LYON La web-série "Planète Coworking" achève sa première saison

Arno Le Liégard, créateur de "Planète Coworking" à l’Atelier des médias, lieu d’inspiration et de tournage de la série.  Photo Progrès /Samuel TRIBOLLET
Arno Le Liégard, créateur de "Planète Coworking" à l’Atelier des médias, lieu d’inspiration et de tournage de la série.  Photo Progrès /Samuel TRIBOLLET

Depuis septembre, la web-série d’Arno Le Liégard portant sur un espace de coworking associatif est en ligne sur YouTube. Le vidéaste espère ainsi attirer l’œil des diffuseurs pour pouvoir tourner une deuxième saison.

« Certains vivent en coloc, d’autres bossent en coloc. » C’est en s’installant, il y a deux ans, à l’Atelier des médias, un espace de coworking associatif du premier arrondissement, qu’Arno Le Liégard décide de se lancer dans la réalisation d’une web-série : Planète Coworking.

« J’ai vite vu qu’il y avait des histoires à raconter et des personnalités dont on pouvait s’inspirer, explique le jeune vidéaste. A peine deux semaines après être arrivé, je me suis mis à noter tout ce que j’entendais pour en faire une série. »

« Un espace de coworking, c’est tellement plus qu’un lieu de travail, c’est un vrai lieu de vie », poursuit-il. À l’Atelier des médias, devenu l’Atelier des indépendants dans Planète Coworking , on trouve divers graphistes, traducteurs, journalistes et autres photographes qui viennent profiter des lieux et de l’esprit communautaire qui y règne.

Une immersion réaliste et loufoque

Fort de son expérience de scénariste, en particulier de sitcom, acquise aux États-Unis où il a vécu trois ans et demi, Arno Le Liégard crée peu à peu ses personnages, librement inspirés de ses camarades coworkeurs. « Pour raconter ce qu’on vit dans un espace comme ça de façon la plus réaliste, j’ai opté pour le faux-docu » précise le scénariste-réalisateur-monteur, qui choisi de tourner sur place.

À l’instar de la fameuse série britannique The Office , Arno Le Liégard propose une immersion dans le monde du coworking à la fois réaliste et loufoque. Les personnages interpellent régulièrement la caméra et se confient lors de petites interviews entrecoupant les scènes.

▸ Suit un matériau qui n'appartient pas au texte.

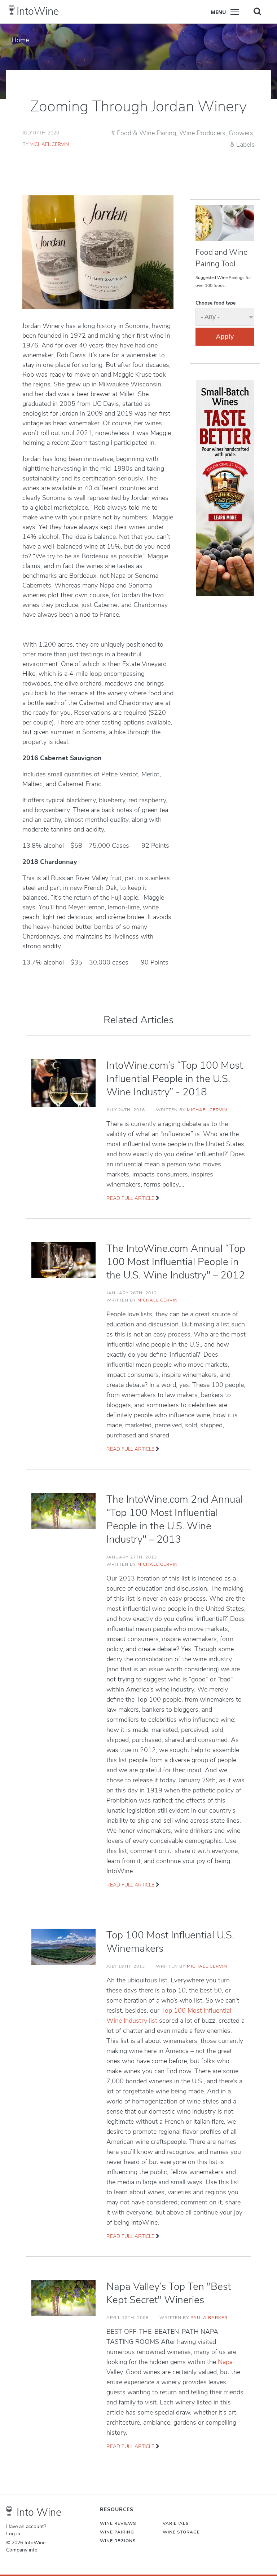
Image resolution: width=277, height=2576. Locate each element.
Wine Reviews (118, 2523)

Après avoir tourné puis monté l’épisode pilote l’été 2018, Arno Le Liégard tente de vendre son projet aux diffuseurs. En vain. « J’ai eu des bons retours de la part des professionnels, mais la durée du format, 26 minutes, n’est pas encore très courante en France » explique le vidéaste.

Refusant de baisser les bras, il décide de poursuivre l’aventure en autoproduction et de tout diffuser en ligne.

Diffusion sur YouTube

« J’ai pris le risque de faire une saison complète, soit six épisodes, avant de revenir vers les chaînes avec, j’espère, une certaine audience » confie-t-il.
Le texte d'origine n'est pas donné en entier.